Starbucks is trying to please everyone, and it’s not going to work

Starbucks is changing the rules of who’s allowed in its stores, but placating one group of critics often means provoking another

Starbucks store with customers lined up

(Paul J. Richards/AFP/Getty)

Should Starbucks care more about the homeless, or its employees? Should it care about them equally? Should it even be in the business of balancing such interests? More generally, how should a company prioritize its stakeholders? Should a company try to do the most good, or try to do the most good for those most intimately involved in the company?

These questions came to mind recently following a random interaction on Twitter.
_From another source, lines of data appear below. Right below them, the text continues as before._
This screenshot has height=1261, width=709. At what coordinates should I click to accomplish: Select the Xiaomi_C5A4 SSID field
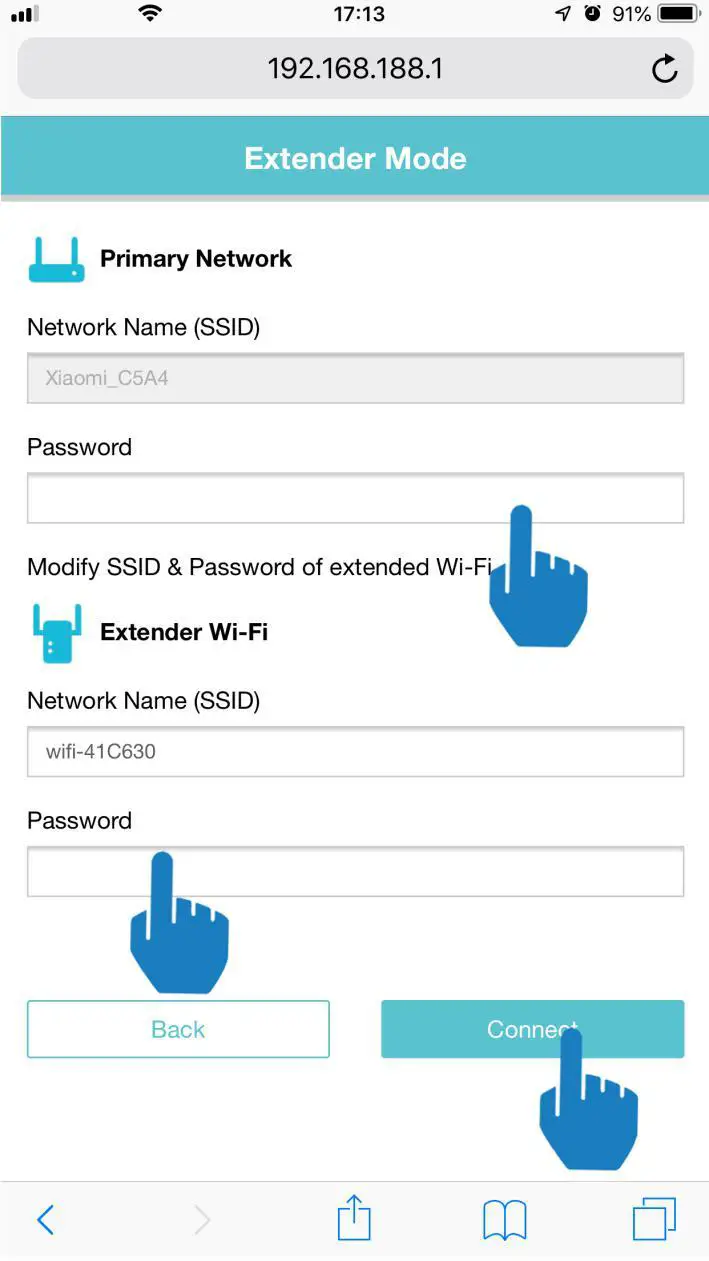355,379
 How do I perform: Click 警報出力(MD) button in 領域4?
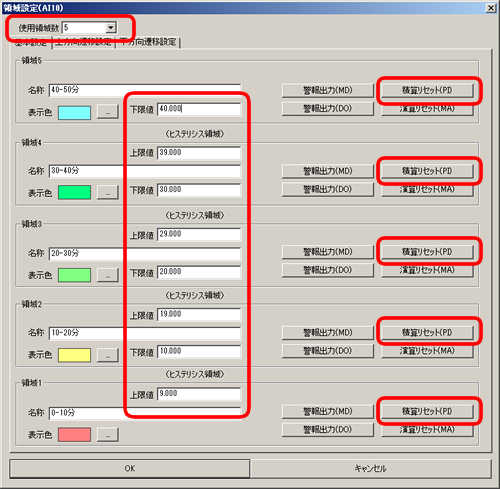point(328,171)
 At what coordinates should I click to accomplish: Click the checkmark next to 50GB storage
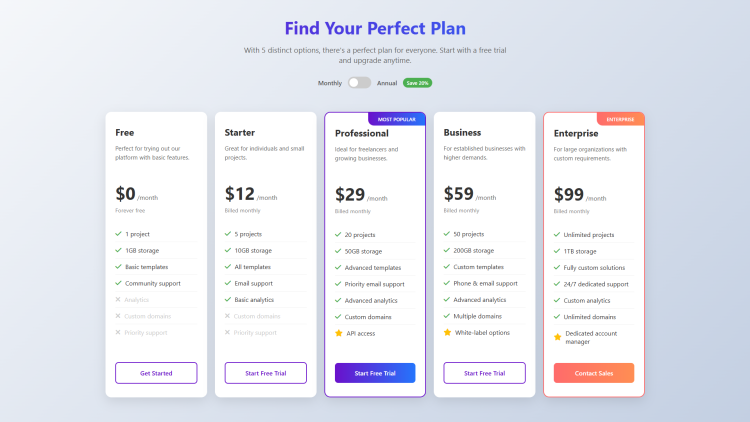pyautogui.click(x=338, y=251)
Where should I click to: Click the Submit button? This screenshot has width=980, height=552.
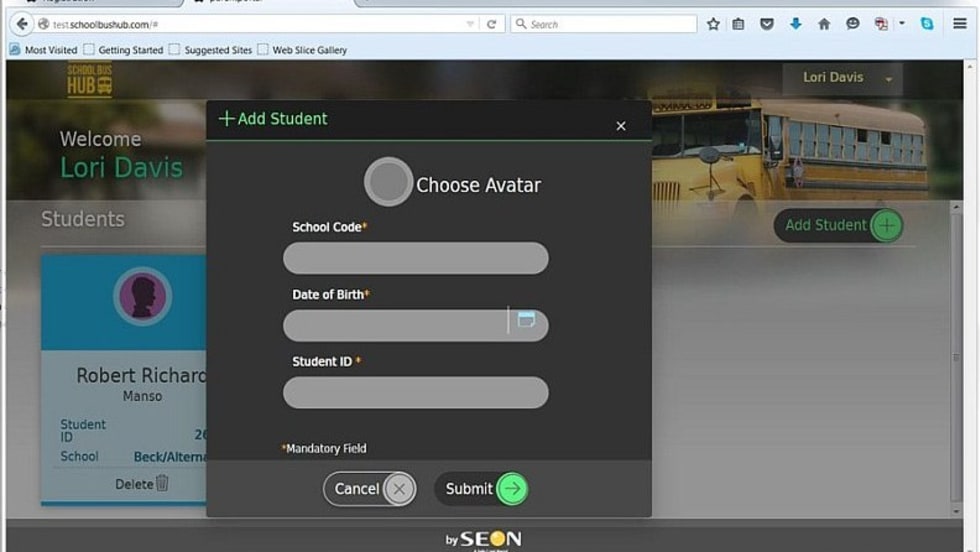pyautogui.click(x=481, y=489)
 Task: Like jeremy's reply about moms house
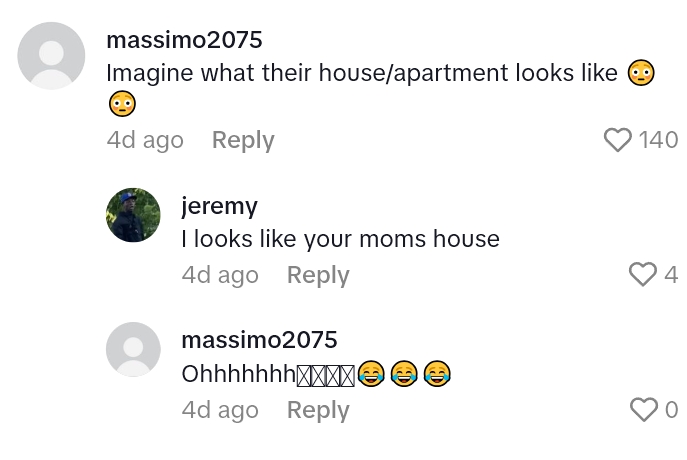coord(643,275)
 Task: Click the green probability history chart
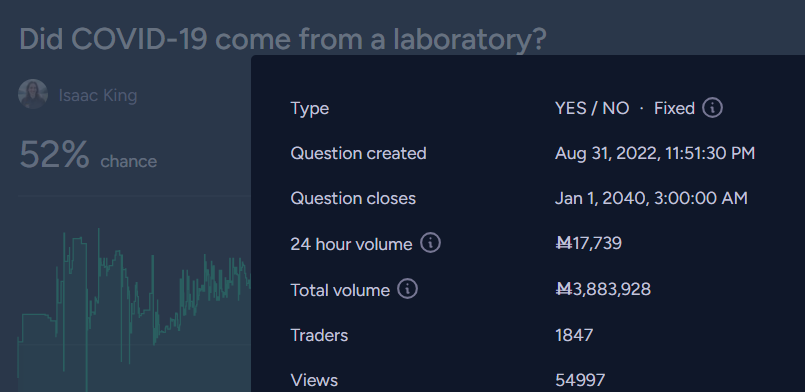pos(135,308)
Someone tweeted the story about Starbucks trying to figure out just how welcome the homeless are in its stores, and in particular in its bathrooms.
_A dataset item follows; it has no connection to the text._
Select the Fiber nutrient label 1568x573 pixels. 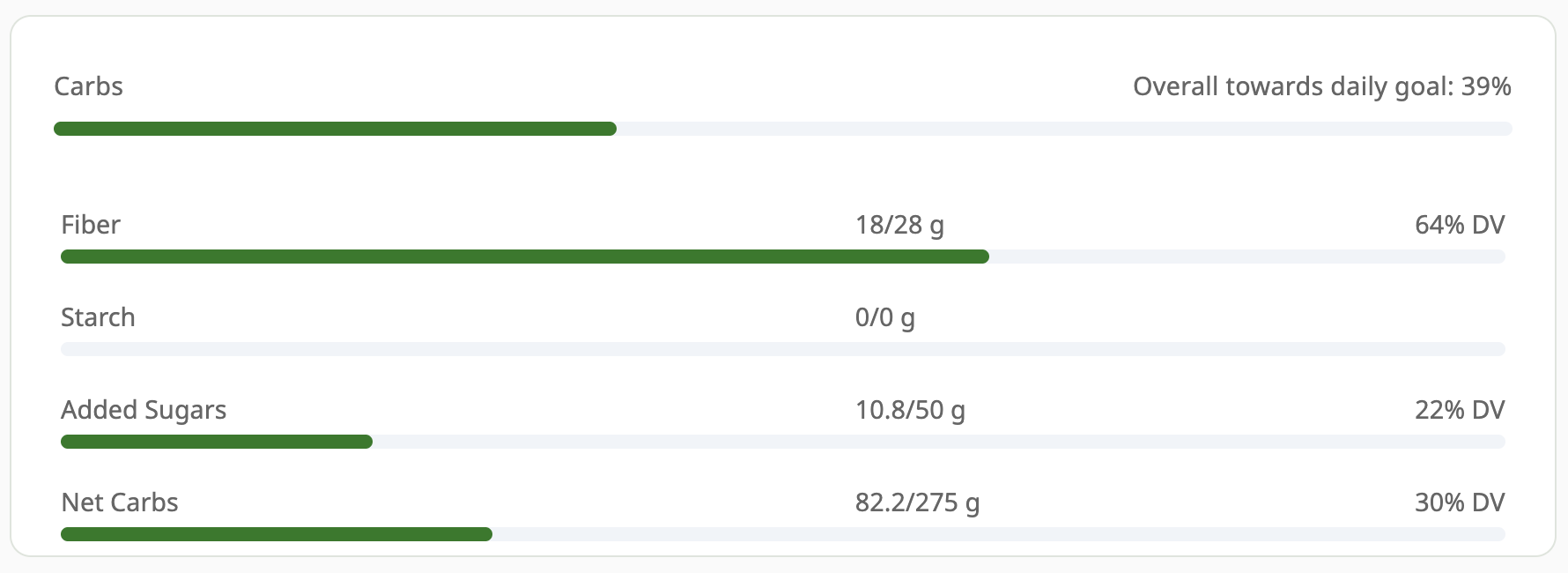[x=90, y=225]
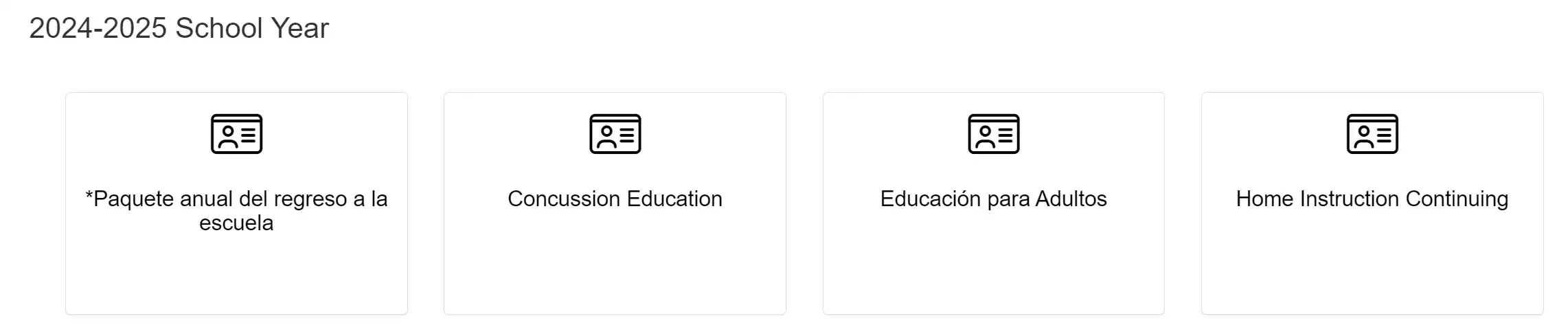Click blank area under 'escuela' in first card
1568x334 pixels.
(236, 275)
One respondent said, roughly, that maybe the least Starbucks could do is to put a donation jar on the counter (a common enough thing!) and donate the proceeds to the homeless.

Nice idea. But consider this: Should the donation jar replace the tip jar that’s often on the counter at Starbucks? After all, there’s only so much space on the counter. And if the donation jar replaces the tip jar, then the company is implicitly prioritizing the homeless over its own not-terribly-well-paid employees. Even if they were to find room for two jars, having two is still going to means less tip money for employees. I only get so much change back when I pay for my latté, and it’s either going in one jar or the other, or is (less likely) getting split in half. Who should the company side with—poor-but-employed employees, or the homeless?

The fact that the answer isn’t obvious (and if you think it’s obvious, you’re not thinking hard enough) suggests two broader lessons.

One is that it’s a mistake to think that business ethics is easy, and that companies should simply “clean up their act” and “do better.” Critics too often assume that greed is the simple reason that companies aren’t doing what they want them to do. But sometimes it’s because doing what Critic A wants you to do is going to make you an evil-doer in the eyes of Critic B.

The second lesson has to do with the popular but ultimately impotent notion of “creating shared value.” That notion, made popular by Michael Porter and Mark Kramer, suggests that the key to socially responsible business is to focus on the “shared value” that is created whenever business is done. As others have pointed out, the notion that business is about value creation is hardly new. That’s Capitalism 101. How to create value is the key question for all would-be business people. But the question of how that value gets shared—within whatever discretionary limits market forces permit— is the really hard question for ethics.